2015 was a year of contrasting fortunes for Ireland's senior international hockey teams. For the men, history beckoned as they qualified for the summer Olympics for the first time since 1908. For the women, a flying start to the Hockey World League Semi-Finals saw them topping their pool and heading for Olympic qualification, until defeat in the quarter finals left them devastated and dreaming of what could have been.
“We were just inches from having two teams at the Olympics,” rues acting chief executive of Hockey Ireland, Rob Johnson, referring to the 3-4 loss in the shoot out against China. “But, when you look at what we have achieved – we are the first team sport to qualify for the Olympics since 1948 – we are a sport that is punching well above its weight.”
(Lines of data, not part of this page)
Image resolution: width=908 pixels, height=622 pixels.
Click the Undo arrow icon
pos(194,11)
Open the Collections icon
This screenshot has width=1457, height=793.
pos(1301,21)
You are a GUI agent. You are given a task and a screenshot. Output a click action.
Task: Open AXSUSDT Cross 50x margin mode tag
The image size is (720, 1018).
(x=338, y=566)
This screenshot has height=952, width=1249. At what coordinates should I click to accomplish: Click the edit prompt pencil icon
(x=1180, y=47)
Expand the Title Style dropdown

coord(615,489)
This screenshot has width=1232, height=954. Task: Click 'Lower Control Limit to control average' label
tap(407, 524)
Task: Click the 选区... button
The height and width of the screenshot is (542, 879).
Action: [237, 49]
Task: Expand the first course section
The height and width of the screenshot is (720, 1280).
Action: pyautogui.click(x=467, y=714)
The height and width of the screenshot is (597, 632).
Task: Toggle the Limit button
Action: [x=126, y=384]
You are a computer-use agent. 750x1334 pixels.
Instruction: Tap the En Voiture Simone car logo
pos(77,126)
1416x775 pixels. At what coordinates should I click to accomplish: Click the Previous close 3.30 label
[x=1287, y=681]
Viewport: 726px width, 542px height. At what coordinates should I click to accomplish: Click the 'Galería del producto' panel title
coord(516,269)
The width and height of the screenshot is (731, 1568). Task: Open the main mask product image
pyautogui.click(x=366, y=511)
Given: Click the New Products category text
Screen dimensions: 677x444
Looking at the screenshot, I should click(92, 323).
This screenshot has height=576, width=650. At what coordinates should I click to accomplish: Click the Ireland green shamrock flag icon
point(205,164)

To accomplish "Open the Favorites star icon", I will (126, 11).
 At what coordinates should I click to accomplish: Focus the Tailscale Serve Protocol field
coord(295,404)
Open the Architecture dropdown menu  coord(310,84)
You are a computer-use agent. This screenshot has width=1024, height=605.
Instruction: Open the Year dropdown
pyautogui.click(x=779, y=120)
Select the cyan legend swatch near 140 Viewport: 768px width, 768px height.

With Olympic qualification being the defining achievement, Ireland men’s team enjoyed a fantastic 2015. A fifth place finish at the Hockey World League Semi-Finals proved to be enough to secure a place on the plane to Rio, before the team claimed a superb bronze medal at the European Championships in London. That bronze medal was made all the more special as it came at the expense of the host nation, England. The result also moved Ireland men to 12th in the FIH world rankings, their highest ever position.
All of which is going some way to raising the profile of hockey in Ireland. In a land where the team sports of rugby, hurling and soccer take the headlines, Ireland’s hockey players hope they can take a portion of the limelight this summer and turn it into something more sustainable. Player Alan Sothern is hoping that the public will get behind the squad in the way the Irish cricketers were supported in recent World Cups: "We can draw inspiration from what the cricket team did and all the publicity they got,” he said. “I’ve heard from people who weren’t even aware that Ireland had a men’s side. We want people to get behind us now and back us all the way to the Olympics.”
It is a point that Johnson whole-heartedly agrees with. “As a people, Ireland will get behind a team in an event, so we need to maximise that engagement during the Olympics. To that end, we are launching a project to increase the public’s engagement within the next few weeks – watch this space!”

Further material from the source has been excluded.